Investigation on the FFT-Based Antenna Selection for Compact Uniform Circular Arrays in Correlated MIMO Channels

Using the beamspace preprocessing in RF chains, the fast Fourier transform (FFT)-based antenna selection scheme can reduce the performance degradation of traditional antenna selection schemes in correlated multiple-input multiple-output (MIMO) channels. Based on this technique, an antenna selection method in beamspace is developed for MIMO systems using compact uniform circular arrays (UCAs) at the receiver. To take advantages of the FFT-based antenna selection scheme for application in practical scenarios, a parametric physical model that considers the geometrical properties of the scattering environment is introduced to include realistic fading conditions into the channel matrix.
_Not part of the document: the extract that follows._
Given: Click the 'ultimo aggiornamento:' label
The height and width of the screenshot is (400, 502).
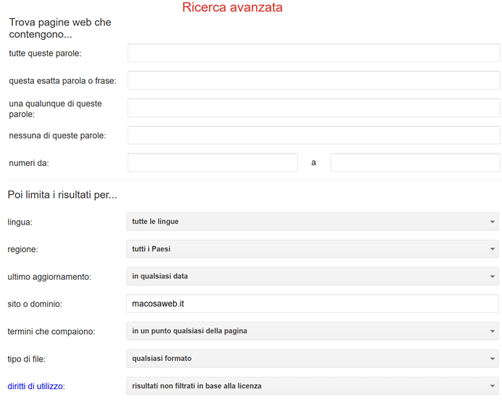Looking at the screenshot, I should point(50,276).
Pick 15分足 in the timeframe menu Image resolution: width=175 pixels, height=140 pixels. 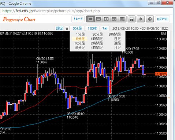tap(79, 48)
Furthermore, due to the limited spatial phase modes of UCAs, the channel matrix resulting from the beamspace preprocessing only possesses a limited and small number of nonzero rows. This substantially reduces the computational load in the following beam selection procedure. More importantly, the optimal beam selection can be realized even without channel state information (CSI) at the receiver. This characteristic is especially useful for compact UCAs with a large number of elements. Besides, it is also found that the severe mutual coupling effect resulting from compact UCAs does not affect these favorable characteristics of the FFT-based preprocessing technique. Numerical examples considering strong mutual coupling in compact UCAs are provided to verify and validate the proposed method.